◆ **Input material**
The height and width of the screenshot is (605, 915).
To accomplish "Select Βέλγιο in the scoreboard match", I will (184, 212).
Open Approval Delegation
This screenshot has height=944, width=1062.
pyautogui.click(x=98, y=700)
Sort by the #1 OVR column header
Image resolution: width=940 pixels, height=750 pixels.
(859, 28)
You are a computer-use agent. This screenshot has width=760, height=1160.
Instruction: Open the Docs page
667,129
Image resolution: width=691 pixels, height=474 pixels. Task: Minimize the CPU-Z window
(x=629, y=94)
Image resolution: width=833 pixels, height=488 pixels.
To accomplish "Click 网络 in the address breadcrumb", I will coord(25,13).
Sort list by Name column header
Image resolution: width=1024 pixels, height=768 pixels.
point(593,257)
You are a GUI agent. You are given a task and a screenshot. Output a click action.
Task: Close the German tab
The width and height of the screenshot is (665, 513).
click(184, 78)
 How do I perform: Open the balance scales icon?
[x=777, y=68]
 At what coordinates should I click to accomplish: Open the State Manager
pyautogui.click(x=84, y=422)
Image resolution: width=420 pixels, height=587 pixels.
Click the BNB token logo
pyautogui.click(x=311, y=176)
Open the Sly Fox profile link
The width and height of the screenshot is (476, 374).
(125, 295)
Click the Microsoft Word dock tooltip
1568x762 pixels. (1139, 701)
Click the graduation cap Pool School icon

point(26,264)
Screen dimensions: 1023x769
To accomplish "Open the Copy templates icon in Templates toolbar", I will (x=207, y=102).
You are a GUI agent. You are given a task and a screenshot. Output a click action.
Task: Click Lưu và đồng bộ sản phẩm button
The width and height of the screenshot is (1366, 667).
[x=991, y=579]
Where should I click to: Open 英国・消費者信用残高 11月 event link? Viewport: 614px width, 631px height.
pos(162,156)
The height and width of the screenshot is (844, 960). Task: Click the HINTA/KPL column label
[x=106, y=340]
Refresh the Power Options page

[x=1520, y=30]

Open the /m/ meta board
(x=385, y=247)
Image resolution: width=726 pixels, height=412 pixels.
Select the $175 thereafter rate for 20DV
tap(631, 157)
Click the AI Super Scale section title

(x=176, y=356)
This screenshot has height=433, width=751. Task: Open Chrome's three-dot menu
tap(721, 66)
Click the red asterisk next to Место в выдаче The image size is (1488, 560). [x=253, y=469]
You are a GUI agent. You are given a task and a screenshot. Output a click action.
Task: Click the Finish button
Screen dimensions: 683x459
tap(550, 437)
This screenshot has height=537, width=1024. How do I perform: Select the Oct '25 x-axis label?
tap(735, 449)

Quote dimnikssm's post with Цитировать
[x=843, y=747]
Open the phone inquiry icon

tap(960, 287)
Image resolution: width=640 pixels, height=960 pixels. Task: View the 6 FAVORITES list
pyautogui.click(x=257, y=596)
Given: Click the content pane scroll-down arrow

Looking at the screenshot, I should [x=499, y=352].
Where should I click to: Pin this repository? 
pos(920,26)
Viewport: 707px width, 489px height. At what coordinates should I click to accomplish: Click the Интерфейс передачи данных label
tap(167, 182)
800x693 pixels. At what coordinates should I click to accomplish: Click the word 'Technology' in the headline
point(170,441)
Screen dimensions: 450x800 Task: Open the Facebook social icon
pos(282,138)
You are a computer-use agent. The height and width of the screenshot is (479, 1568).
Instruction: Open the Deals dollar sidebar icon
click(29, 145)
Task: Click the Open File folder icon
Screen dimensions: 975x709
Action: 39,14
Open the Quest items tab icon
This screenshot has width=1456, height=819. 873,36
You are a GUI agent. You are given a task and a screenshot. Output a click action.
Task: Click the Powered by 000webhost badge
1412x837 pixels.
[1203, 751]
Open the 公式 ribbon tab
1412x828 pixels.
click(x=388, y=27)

◆ **Exercise directions**
Determine how many lines in the listing above contain the word "Sort". Provide that figure only.

◆ **Response below**
2